These NCAR supercomputing, data storage, and archive systems support the development of climate models, weather forecasting, and other critical research.
Access to these resources is available through several allocation opportunities Researchers who are supported by the National Science Foundation to pursue work in the atmospheric sciences or computational science in support of the atmospheric sciences are eligible to apply. Unsponsored graduate students, postdocs, and new faculty can apply for small allocations.
What high-performance computing systems has NCAR had before? See NCAR supercomputing history for a unique record of computational history and evolution.
NCAR has announced that Hewlett Packard Enterprise (HPE) will build "Derecho" the next supercomputer to be installed at the NCAR-Wyoming Supercomputing Center in Cheyenne, Wyoming.

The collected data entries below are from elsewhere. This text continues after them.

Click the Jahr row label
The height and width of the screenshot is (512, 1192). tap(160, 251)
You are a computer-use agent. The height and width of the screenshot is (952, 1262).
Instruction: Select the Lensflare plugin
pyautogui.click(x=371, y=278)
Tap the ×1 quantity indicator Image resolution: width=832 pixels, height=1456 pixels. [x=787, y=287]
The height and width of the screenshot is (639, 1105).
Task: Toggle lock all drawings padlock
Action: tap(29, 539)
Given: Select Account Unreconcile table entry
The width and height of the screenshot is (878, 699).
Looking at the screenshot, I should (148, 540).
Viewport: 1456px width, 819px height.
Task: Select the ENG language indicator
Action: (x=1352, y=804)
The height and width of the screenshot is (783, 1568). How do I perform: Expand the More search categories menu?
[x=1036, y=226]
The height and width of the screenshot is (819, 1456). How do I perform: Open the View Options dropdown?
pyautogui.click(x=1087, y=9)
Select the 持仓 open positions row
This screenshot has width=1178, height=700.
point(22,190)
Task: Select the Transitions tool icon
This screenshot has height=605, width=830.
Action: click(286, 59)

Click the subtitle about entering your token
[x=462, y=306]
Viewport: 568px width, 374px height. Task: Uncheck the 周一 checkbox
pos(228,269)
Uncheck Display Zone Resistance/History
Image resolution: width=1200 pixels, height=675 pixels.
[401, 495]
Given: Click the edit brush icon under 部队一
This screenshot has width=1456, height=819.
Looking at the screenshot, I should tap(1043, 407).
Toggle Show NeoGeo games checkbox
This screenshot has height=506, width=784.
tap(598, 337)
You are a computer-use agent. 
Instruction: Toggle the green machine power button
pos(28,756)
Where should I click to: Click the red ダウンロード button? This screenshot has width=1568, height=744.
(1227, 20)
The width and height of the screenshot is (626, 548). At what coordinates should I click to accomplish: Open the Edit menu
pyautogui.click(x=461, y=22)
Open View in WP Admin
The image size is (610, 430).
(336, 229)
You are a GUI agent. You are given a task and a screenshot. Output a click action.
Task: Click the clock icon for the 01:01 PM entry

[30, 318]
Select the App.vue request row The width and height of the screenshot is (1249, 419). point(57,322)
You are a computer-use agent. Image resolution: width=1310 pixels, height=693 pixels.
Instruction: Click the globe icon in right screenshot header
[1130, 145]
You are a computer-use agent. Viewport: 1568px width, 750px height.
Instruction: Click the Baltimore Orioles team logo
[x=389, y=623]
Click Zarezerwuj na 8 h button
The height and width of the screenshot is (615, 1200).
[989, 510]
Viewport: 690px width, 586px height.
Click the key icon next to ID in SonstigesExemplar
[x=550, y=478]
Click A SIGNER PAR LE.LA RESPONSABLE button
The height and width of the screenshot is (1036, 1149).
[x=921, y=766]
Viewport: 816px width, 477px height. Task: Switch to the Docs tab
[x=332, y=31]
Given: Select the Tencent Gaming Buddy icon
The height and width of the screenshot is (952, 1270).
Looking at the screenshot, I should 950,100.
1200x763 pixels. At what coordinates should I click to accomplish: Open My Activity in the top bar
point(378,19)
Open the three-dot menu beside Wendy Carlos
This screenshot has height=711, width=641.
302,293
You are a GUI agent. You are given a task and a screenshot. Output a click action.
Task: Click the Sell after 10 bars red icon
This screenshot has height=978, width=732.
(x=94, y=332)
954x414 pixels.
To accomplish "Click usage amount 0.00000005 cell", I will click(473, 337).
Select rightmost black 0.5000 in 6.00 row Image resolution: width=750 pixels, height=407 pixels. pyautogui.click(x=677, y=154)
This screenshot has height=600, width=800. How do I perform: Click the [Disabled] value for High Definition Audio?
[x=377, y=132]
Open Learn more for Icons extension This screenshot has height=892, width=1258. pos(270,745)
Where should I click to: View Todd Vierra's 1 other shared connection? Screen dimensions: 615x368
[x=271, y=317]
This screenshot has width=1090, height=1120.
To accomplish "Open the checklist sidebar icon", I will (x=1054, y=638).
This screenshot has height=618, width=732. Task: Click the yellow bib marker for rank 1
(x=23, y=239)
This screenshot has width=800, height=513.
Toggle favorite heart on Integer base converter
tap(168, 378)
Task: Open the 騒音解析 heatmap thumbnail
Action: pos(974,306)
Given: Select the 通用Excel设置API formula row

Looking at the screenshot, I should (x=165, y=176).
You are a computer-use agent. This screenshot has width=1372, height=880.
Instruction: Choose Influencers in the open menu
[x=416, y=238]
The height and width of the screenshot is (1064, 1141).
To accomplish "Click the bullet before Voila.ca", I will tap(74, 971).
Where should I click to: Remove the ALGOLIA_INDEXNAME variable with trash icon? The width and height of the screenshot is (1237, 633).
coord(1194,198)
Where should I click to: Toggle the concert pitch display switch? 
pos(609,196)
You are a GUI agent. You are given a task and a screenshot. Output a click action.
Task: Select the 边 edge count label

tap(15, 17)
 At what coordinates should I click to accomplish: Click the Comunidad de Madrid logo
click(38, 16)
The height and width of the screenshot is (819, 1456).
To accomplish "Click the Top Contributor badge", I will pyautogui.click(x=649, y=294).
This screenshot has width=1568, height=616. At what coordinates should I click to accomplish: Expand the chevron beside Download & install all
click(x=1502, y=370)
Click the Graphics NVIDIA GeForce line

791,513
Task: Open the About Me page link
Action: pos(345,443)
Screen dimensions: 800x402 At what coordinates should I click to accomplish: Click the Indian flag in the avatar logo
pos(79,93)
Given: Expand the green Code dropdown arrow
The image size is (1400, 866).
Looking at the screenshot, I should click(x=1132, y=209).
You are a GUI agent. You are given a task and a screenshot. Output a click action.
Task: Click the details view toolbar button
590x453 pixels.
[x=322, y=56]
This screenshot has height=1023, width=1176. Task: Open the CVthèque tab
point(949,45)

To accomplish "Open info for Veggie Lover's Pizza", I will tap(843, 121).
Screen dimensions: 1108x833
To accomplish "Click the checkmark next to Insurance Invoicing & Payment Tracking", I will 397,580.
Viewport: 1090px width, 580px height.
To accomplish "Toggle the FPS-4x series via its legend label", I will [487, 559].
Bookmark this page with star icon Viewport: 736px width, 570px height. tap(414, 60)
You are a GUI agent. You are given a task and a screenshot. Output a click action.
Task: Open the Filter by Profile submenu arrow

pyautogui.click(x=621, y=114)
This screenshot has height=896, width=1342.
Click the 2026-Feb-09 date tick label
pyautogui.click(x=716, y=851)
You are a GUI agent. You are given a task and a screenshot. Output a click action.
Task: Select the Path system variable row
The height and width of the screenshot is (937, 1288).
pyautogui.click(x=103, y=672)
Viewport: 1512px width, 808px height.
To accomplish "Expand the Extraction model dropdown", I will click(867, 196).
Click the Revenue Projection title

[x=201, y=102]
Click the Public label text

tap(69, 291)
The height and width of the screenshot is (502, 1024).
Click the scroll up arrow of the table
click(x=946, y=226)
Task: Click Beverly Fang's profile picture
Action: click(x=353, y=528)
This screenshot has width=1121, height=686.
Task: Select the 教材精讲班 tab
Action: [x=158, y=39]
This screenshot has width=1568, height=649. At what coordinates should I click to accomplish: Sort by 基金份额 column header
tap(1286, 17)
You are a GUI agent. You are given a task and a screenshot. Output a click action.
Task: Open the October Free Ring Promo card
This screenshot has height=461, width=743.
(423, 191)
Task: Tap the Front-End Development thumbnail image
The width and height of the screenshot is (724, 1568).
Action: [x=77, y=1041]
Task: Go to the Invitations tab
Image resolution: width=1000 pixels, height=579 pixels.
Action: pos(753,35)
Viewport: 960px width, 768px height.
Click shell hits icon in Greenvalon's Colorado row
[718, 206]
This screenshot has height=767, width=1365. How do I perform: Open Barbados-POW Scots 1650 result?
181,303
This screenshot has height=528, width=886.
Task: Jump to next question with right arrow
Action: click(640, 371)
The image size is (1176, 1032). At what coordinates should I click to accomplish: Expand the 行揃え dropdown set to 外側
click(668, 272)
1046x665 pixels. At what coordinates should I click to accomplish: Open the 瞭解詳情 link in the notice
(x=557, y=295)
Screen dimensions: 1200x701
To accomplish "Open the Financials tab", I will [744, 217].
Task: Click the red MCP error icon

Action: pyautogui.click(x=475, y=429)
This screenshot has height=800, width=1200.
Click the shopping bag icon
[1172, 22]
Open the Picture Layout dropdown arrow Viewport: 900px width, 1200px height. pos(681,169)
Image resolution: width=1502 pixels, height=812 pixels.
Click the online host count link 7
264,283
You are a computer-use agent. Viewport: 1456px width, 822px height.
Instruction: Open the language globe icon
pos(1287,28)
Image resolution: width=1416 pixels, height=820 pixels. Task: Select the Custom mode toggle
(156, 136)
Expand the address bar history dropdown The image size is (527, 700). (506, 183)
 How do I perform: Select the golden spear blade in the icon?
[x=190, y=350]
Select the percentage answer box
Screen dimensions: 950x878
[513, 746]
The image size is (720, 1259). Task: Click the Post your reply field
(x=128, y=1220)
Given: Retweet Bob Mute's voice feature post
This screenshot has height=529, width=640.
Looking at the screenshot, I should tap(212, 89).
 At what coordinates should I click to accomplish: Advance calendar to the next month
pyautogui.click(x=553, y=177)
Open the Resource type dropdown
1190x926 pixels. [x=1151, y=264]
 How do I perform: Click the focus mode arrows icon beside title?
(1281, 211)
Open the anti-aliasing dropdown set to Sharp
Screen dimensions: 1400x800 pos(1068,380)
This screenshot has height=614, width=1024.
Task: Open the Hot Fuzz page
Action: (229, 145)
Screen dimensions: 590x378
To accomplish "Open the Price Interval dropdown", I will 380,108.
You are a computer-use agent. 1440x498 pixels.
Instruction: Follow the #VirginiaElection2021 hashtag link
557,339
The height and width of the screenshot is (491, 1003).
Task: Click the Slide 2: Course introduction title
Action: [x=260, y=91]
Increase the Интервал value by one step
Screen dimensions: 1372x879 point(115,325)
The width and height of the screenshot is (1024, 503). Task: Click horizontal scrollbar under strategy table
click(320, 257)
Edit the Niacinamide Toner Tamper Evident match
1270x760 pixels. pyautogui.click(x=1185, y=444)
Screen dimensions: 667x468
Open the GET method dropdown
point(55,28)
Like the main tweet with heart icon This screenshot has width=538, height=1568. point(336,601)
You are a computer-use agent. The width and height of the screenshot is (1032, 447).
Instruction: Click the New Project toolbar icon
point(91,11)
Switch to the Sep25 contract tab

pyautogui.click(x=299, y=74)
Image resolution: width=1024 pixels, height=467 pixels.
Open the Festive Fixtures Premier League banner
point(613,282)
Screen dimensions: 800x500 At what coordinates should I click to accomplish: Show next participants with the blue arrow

The HPE Cray EX cluster will be delivered in the fall of 2021 and become operational in early 2022. The 19.87-petaflops system is expected to deliver about 3.5 times the scientific throughput of the current Cheyenne supercomputer. The new system will get 20% of its sustained computing capability from graphics processing units (GPUs), with the remainder coming from traditional central processing units (CPUs).
Cheyenne is a 5.34-petaflops, high-performance computer built for NCAR by SGI. The hardware was delivered in September 2016 at the NCAR-Wyoming Supercomputing Center (NWSC) and became operational at the beginning of 2017. An SGI ICE XA Cluster, the Cheyenne supercomputer features 145,152 latest-generation Intel Xeon processor cores in 4,032 dual-socket nodes (36 cores/node) and 313 TB of total memory.
It is a critical tool for researchers across the country studying climate change, severe weather, geomagnetic storms, seismic activity, air quality, wildfires, and other important geoscience topics.
The Casper cluster is a heterogeneous system of specialized analysis and visualization resources and large-memory, multi-GPU nodes. In addition to nodes configured for analysis and visualization, it includes others that feature large-memory, dense GPU configurations to support explorations in machine learning (ML) and deep learning (DL) in atmospheric and related sciences.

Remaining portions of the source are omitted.